■ Excerpted passage
————

How To Make Hot Cocoa Bombs with a Five-Year-Old in 10 Easy Steps!

Melissa Conner
5 min readDec 21, 2021
Photo by Merve Aydın on Unsplash

If you’re anything like me, you’re a parent with one five-year-old and generally questionable judgment about age appropriate activities. In an effort to help your child cultivate generosity and kindness, you may decide to have your child make holiday gifts for their loved ones. If you chose to help your child make hot cocoa bombs, you’ve made a terrible mistake. However, admitting to and correcting that mistake will surely cause a major meltdown. You’ve made your bed, and now you have to lie in it. Don’t worry, I’ve got you. Here’s how to make hot cocoa bombs with a five-year-old in 10 easy steps!

Step One: Read a bunch of cooking blogs about making hot cocoa bombs. Pick the one that sounds the smartest, something that uses proper names for the different ways to temper chocolate. Look for technical details like the precise temperature the chocolate should be. That one was probably written by some kind of chocolate expert. Is there such a thing as a chocolate expert? There must be. That’s probably what a chocolatier is. That’s a title right? OK, yeah, pick that recipe. That recipe is probably real good.

Step Two: Order your hot cocoa bomb molds on Amazon Prime with one day delivery. Then remember that those are real people who are having to pee in cans to overnight hot cocoa bomb molds to you and change it to no rush delivery. Come back to this sometime next week after the USPS loses your package, you reorder it and then your first package magically appears after all. Don’t forget to return the second set of molds you ordered. It’s way too late to cancel that order since you did make people pee in cans to rush them to you this time.

Step Three: Temper your chocolate in a double boiler or microwave. Ignore the fact that your recipe calls for 12 oz of chocolate and all your bags of chocolate are either 11 oz or 24 oz. Just dump that bag in and leave the rest to fate. Let your child stir the chocolate to help it melt. Don’t let them taste the chocolate. Just yell “Don’t eat that!” every few seconds to make sure this part goes smoothly. Some parents may choose not to yell during this process. Those parents lie to their children and tell them this chocolate is spicy. Feel free to substitute lying for yelling if that fits your parenting style better. How will you know that your chocolate is the right temperature? You could use your candy thermometer, but then you’ll have to change the batteries in it and wash it afterward. Just you know, get it nice and melty.

————

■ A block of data
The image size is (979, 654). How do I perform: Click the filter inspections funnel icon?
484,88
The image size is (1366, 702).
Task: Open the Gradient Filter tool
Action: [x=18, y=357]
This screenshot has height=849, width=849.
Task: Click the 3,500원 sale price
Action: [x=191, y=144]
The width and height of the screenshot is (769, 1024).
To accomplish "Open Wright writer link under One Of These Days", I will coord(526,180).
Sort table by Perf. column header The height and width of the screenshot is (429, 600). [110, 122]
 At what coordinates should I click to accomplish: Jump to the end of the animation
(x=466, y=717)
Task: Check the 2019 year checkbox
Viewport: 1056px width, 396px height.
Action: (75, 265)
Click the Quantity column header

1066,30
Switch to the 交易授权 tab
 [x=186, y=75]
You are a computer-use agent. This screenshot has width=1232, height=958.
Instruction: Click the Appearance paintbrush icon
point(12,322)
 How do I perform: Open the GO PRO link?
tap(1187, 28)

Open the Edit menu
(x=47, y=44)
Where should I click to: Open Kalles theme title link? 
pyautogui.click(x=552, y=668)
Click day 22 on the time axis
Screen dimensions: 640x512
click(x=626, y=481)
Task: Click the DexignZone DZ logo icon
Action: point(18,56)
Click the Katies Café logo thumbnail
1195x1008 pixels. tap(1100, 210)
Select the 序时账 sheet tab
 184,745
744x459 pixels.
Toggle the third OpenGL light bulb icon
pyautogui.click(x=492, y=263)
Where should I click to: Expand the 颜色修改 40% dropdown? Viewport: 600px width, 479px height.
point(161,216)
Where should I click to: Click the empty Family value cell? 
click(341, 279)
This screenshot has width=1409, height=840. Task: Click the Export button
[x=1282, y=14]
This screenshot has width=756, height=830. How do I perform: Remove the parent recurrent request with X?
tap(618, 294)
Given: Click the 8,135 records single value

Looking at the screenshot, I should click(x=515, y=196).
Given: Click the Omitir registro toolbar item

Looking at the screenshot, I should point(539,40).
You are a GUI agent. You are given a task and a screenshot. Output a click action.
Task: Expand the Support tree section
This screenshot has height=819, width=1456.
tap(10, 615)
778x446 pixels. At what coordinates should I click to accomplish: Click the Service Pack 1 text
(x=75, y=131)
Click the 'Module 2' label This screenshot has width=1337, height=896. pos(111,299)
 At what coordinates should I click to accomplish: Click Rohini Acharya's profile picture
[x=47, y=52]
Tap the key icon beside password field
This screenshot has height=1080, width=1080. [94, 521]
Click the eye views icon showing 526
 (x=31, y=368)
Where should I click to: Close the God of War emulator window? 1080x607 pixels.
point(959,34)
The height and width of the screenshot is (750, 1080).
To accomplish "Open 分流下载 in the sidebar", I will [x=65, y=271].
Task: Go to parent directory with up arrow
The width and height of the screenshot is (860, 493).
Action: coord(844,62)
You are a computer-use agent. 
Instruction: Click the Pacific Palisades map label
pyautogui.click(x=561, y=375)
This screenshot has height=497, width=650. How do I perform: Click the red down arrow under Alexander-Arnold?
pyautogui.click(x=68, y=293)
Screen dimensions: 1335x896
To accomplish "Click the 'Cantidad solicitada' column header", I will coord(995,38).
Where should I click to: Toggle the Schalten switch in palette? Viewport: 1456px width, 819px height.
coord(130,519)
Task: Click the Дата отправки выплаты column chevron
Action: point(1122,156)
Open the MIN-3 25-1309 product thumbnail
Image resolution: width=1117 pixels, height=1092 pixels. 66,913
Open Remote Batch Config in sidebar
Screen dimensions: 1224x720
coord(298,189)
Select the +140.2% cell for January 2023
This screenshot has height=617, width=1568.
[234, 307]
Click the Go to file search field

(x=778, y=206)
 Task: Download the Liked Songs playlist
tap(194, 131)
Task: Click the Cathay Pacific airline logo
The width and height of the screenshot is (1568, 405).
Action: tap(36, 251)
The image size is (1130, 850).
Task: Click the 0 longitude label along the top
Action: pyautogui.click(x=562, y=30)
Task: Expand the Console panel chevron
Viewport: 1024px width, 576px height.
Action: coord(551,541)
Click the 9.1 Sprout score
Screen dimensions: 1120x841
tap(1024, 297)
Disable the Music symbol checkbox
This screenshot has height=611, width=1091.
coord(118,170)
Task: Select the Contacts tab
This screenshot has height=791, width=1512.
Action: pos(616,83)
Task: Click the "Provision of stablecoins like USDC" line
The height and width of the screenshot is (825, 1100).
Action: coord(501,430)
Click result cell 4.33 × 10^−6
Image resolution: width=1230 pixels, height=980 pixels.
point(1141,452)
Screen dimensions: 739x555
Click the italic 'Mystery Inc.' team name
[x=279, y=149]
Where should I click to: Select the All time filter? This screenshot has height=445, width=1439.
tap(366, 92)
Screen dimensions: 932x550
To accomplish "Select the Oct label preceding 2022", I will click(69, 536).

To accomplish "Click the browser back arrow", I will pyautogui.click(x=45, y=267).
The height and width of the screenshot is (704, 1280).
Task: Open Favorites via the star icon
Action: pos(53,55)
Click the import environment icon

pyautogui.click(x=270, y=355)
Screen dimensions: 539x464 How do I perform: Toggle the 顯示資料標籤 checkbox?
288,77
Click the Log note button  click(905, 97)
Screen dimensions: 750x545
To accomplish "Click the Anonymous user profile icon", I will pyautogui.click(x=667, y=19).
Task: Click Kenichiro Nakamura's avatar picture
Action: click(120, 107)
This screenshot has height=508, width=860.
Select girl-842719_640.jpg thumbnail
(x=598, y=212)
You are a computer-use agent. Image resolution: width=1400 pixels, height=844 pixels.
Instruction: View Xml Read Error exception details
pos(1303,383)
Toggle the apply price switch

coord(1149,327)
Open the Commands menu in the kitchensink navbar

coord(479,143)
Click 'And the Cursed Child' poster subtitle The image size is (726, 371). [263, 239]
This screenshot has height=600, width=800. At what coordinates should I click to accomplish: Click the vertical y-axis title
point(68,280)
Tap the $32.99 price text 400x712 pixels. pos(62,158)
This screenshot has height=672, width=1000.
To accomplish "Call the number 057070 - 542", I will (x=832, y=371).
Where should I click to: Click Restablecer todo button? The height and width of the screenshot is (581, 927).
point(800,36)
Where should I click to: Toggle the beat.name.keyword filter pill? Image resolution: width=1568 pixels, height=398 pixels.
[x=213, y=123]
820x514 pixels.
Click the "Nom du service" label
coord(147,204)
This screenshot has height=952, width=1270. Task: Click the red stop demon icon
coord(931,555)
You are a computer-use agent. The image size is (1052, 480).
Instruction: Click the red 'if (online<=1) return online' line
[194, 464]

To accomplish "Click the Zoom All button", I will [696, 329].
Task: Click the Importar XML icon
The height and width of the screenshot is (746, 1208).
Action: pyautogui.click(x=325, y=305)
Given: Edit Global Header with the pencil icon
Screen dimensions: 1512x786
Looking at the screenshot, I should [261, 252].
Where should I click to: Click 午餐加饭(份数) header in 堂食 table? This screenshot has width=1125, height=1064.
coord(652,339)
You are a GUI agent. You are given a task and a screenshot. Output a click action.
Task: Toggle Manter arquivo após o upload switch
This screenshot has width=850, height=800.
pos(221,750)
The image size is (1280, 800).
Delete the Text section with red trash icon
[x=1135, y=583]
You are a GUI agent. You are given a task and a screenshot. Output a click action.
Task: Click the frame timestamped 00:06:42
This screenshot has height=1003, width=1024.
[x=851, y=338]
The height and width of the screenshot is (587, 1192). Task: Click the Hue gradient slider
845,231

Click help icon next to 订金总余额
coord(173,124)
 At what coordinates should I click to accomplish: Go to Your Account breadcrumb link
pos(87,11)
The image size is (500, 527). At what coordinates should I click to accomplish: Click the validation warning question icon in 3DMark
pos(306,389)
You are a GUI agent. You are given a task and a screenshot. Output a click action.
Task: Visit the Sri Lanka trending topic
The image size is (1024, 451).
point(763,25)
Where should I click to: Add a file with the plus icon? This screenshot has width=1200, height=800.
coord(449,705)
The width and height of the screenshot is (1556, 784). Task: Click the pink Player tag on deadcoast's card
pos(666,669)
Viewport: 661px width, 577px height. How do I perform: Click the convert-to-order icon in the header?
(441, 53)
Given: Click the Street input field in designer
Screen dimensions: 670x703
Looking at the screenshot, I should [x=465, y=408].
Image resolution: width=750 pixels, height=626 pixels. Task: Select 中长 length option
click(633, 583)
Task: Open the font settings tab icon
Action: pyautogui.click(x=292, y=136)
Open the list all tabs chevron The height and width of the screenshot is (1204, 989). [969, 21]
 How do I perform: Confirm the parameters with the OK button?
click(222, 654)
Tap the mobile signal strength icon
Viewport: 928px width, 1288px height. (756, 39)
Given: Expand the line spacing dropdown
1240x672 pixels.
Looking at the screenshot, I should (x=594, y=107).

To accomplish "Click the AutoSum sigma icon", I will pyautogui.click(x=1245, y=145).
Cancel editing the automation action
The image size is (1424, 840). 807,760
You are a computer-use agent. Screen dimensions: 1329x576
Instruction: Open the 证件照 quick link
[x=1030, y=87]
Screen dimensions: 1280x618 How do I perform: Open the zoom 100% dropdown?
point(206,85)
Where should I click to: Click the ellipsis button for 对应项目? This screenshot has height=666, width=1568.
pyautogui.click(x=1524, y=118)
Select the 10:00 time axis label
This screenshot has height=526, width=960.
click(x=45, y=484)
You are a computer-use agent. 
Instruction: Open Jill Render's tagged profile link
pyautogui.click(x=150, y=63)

————

■ Work to complete
1. Condense the paragraph beginning "Step Two: Order your hot cocoa bomb molds" from the hot cocoa bombs post, keeping its main facts.
2. Pick up the hot cocoa bombs post after its last sentence and keep going in the same voice.

■ Responses for each task
1. Step Two: Order the molds on Amazon Prime with one-day delivery, then switch to no-rush delivery after remembering that real workers have to pee in cans to overnight them. Return to the project the following week, once USPS has lost the package, you've reordered, and the first package has shown up after all. Return the second set of molds, since it's too late to cancel an order you rushed.

2.
Step Four: Let your child scoop one tablespoon of the melted chocolate into each mold. Then grab a brush and paint the mold with the chocolate as if you live in a world without gravity. The chocolate definitely needs to cool down a little more. Maybe if you’d used your candy thermometer you’d have this chocolate at the right temperature, but I really doubt it. Don’t rush this. Let the chocolate get closer to smooth jiffy peanut butter consistency, that will let you build good edges, and forget about ruining a brush, just use a toddler spoon. That’s the right size for the mold and it’s rounded enough at the end that it’s not going to gouge holes in the bottom of your chocolate. Now, your shells are going to look like shit, but don’t worry, you’re just seeing the inside. Just like in real life, it doesn’t matter what’s happening on the inside as long as you’ve got the outside looking A-OK!

Step Five: Leave your molds to cool. This is a good time to clean up all the chocolate that your child has dribbled all over your home. Pro tip, have your child wash their hands right now because they’ve been putting chocolate on everything they touch. I probably should have mentioned that at the ends of steps three and four, but I was too busy telling my child to stop licking everything. Also, if your fancy recipe told you to run away from anyone who tells you to put your chocolate in the freezer, it’s time to close that window. Sure, your chocolate will get back to solid at room temperature, but guess how many chocolate shells you’re going to ruin testing to see if this solid is really, REALLY solid? All of them. You’re going to ruin all of them and have to start over. So go ahead and stick them in the freezer for thirty minutes. It’s totally fine, you’re not a chocolate expert, you can cheat a little.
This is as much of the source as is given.